→ **Job A**: Can you retype the blog post on the passage of time from "Time. The Alan" to "Shade of Pale?", word for word?
→ **Job B**:
Answer these questions using the blog post on the passage of time:
(i) On what date was the post published?
(ii) Which group is credited with the song "Time" quoted in the post?
(iii) Which song does the author ask whether anyone could ever tire of?
→ **Job C**: Will you carry on the blog post on the passage of time, picking up right after its last sentence?

----- Document

Wednesday’s Words of Wisdom (And Whimsy)

Posted on July 31, 2024 under Wednesday’s Words of Wisdom with no comments yet

To the sea. To the sea

 

“Time, flowin’ like a river,

Time, beckoning me,

Who knows when we shall meet again,

If ever,

But time keeps flowin’ like a river,

To the sea.”

Time. The Alan Parsons Project

Listen.

Can you hear it? It started out as a trickle, barely discernible. Then it picked up speed. It’s not quite a torrent yet but the momentum is definitely there. The giant whooshing sound you’re hearing is the month of July making its hasty exit.

“Life runs on fast legs.”

I saw this line a few weeks ago. I want to assure my readers that I’m not deep enough to claim its authorship. Regular subscribers to my Week45 site know that I have written about the passage of time on numerous occasions in the past. I’m like that irritating 33 vinyl album that started skipping after one too many plays. I mean, is it possible to ever get tired of Procol Harum’s Whiter Shade of Pale?

----------
----- Information shown

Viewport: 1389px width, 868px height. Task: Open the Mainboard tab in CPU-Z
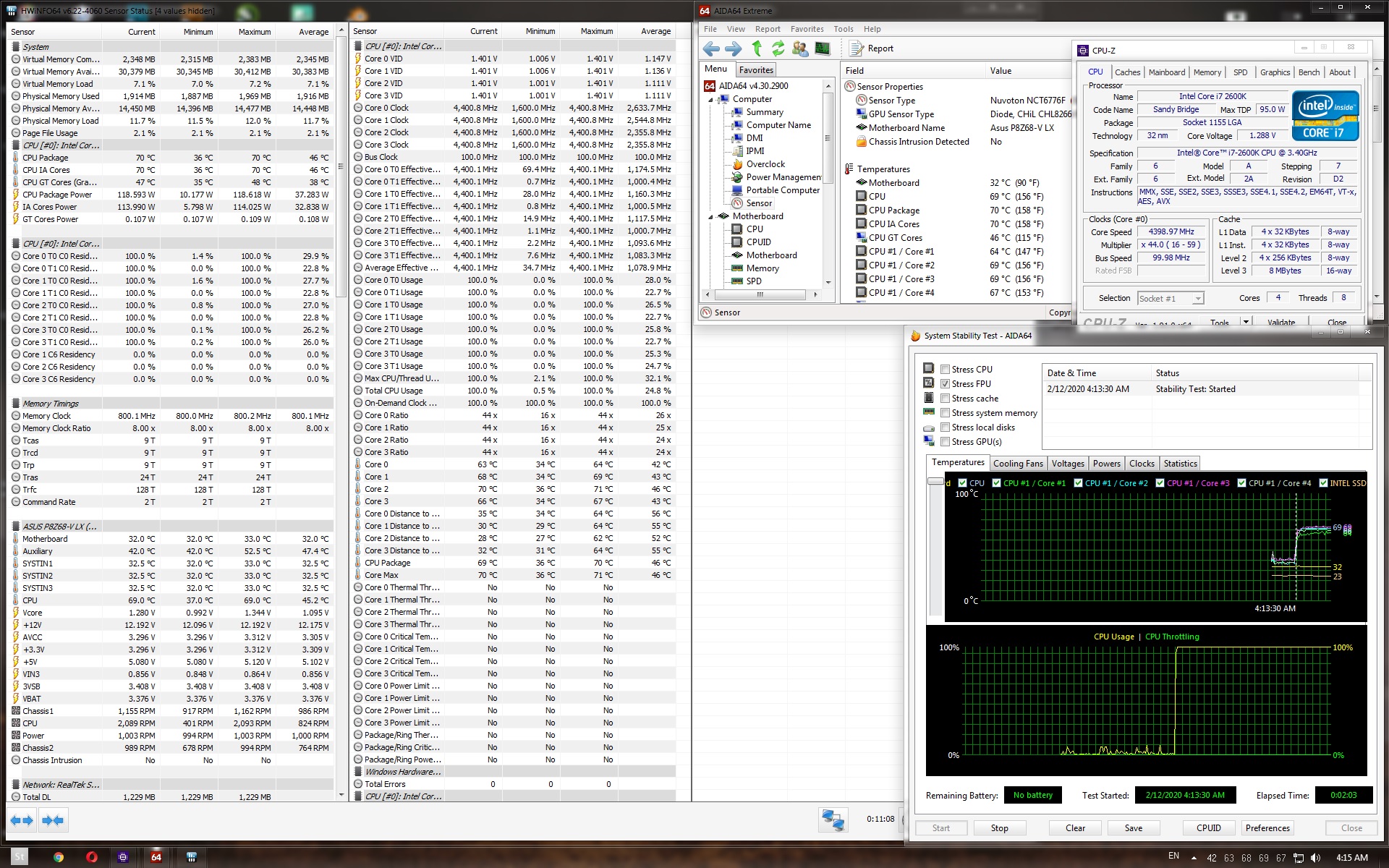coord(1166,72)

----------

→ **Task answer A**:
Time. The Alan Parsons Project

Listen.

Can you hear it? It started out as a trickle, barely discernible. Then it picked up speed. It’s not quite a torrent yet but the momentum is definitely there. The giant whooshing sound you’re hearing is the month of July making its hasty exit.

“Life runs on fast legs.”

I saw this line a few weeks ago. I want to assure my readers that I’m not deep enough to claim its authorship. Regular subscribers to my Week45 site know that I have written about the passage of time on numerous occasions in the past. I’m like that irritating 33 vinyl album that started skipping after one too many plays. I mean, is it possible to ever get tired of Procol Harum’s Whiter Shade of Pale?

→ **Task answer B**:
(i) July 31, 2024
(ii) The Alan Parsons Project
(iii) Procol Harum's Whiter Shade of Pale

→ **Task answer C**:
I learned how to crawl in the winter of 1952. Fifty years later, I was crossing the finish line at the Boston Marathon. Time flies. My feet didn’t on that particular day. These days, I am relegated to walking and there are days when it feels more like crawling.

My first test run at school just days after my 5th birthday lasted until lunch time on the first day of school. A few weeks ago, I was teaching music to a pre-primary class at the age of 72. Tempus fugit.

“It’s a long way to Tipperary.” You musical historians would know that this famous piece of music was used as a marching song among soldiers in the First World War and is remembered as a song of that war. Originally it was a lament from an Irish worker in London missing his hometown. We learned this song from our parents at a very early age. Sixty-five years later, I’m still singing this song during my weekly visits to the nursing home.

My very first job at the age of 13 was cutting grass at St.Ninian’s Cemetery. I was paid the princely sum of $1.00 per hour and only got a break when there was a burial. Sixty years later, I’m still working (by choice) and have secured my burial plot in that same cemetery. At 13, mortality seemed a long way away. These days, not so much.

Oops. It would appear that Len is about to go maudlin on us.

Absolutely not.

It’s just a fact. Our row is being hoed.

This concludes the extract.